If so, adjust relevant limits.
* Determine which action is required to recover - REVALIDATE,
PORT_SOFTRESET or PORT_HARDRESET.
Signed-off-by: Tejun Heo <htejun@gmail.com>
---
drivers/scsi/libata-core.c | 1
drivers/scsi/libata-eh.c | 280 ++++++++++++++++++++++++++++++++++++++++++++
include/linux/libata.h | 3
3 files changed, 284 insertions(+), 0 deletions(-)

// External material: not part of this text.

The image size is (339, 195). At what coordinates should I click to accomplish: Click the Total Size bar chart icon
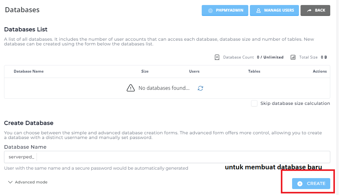point(293,57)
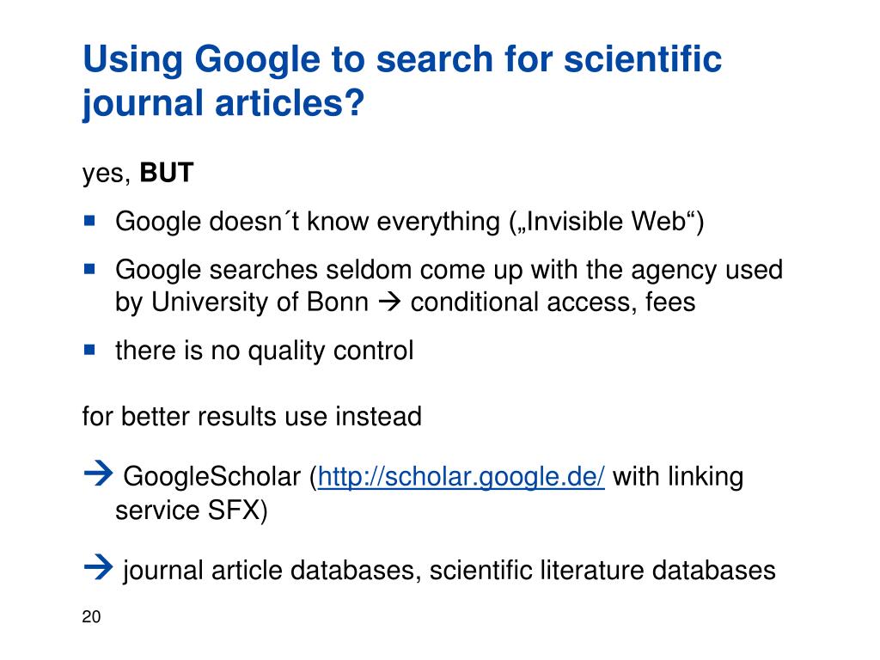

166600385563ff9043f86179422b041fb6a1c7fb
diff --git a/drivers/scsi/libata-core.c b/drivers/scsi/libata-core.c
index 06bf7f4..ea5335b 100644
--- a/drivers/scsi/libata-core.c
+++ b/drivers/scsi/libata-core.c
@@ -5280,3 +5280,4 @@ EXPORT_SYMBOL_GPL(ata_eh_schedule_port);
EXPORT_SYMBOL_GPL(ata_eh_qc_complete);
EXPORT_SYMBOL_GPL(ata_eh_qc_retry);
EXPORT_SYMBOL_GPL(ata_eh_determine_qc);
+EXPORT_SYMBOL_GPL(ata_eh_autopsy);
diff --git a/drivers/scsi/libata-eh.c b/drivers/scsi/libata-eh.c
index 7781f67..5224fe4 100644
--- a/drivers/scsi/libata-eh.c
+++ b/drivers/scsi/libata-eh.c
@@ -550,3 +550,283 @@ struct ata_queued_cmd * ata_eh_determine
return __ata_qc_from_tag(ap, ap->active_tag);
}
+/**
+ * ata_eh_analyze_tf - analyze taskfile of a failed qc
+ * @qc: qc to analyze
+ * @tf: Taskfile registers to analyze
+ *
+ * Analyze taskfile of @qc and further determine cause of
+ * failure. This function also requests ATAPI sense data if
+ * avaliable.
+ *
+ * LOCKING:
+ * Kernel thread context (may sleep)
+ *
+ * RETURNS:
+ * Determined recovery action
+ */
+static unsigned int ata_eh_analyze_tf(struct ata_queued_cmd *qc,
+ const struct ata_taskfile *tf)
+{
+ unsigned int tmp, action = 0;
+ u8 stat = tf->command, err = tf->feature;
+
+ if ((stat & (ATA_BUSY | ATA_DRQ | ATA_DRDY)) != ATA_DRDY) {
+ qc->err_mask |= AC_ERR_HSM;
+ return ATA_PORT_SOFTRESET;
+ }
+
+ if (!(qc->err_mask & AC_ERR_DEV))
+ return 0;
+
+ switch (qc->dev->class) {
+ case ATA_DEV_ATA:
+ if (err & ATA_ICRC)
+ qc->err_mask |= AC_ERR_ATA_BUS;
+ if (err & ATA_UNC)
+ qc->err_mask |= AC_ERR_MEDIA;
+ if (err & ATA_IDNF)
+ qc->err_mask |= AC_ERR_INVALID;
+ break;
+
+ case ATA_DEV_ATAPI:
+ tmp = atapi_eh_request_sense(qc->ap, qc->dev,
+ qc->scsicmd->sense_buffer);
+ if (!tmp) {
+ /*
+ * ATA_QCFLAG_SENSE_VALID is used to tell
+ * atapi_qc_complete() that sense data is
+ * already valid.
+ *
+ * TODO: interpret sense data and set
+ * appropriate err_mask.
+ */
+ qc->err_mask &= ~AC_ERR_DEV;
+ qc->flags |= ATA_QCFLAG_SENSE_VALID;
+ } else
+ qc->err_mask |= tmp;
+ }
+
+ if (qc->err_mask) {
+ action |= ATA_PORT_REVALIDATE;
+ if (qc->err_mask &
+ (AC_ERR_HSM | AC_ERR_TIMEOUT | AC_ERR_ATA_BUS))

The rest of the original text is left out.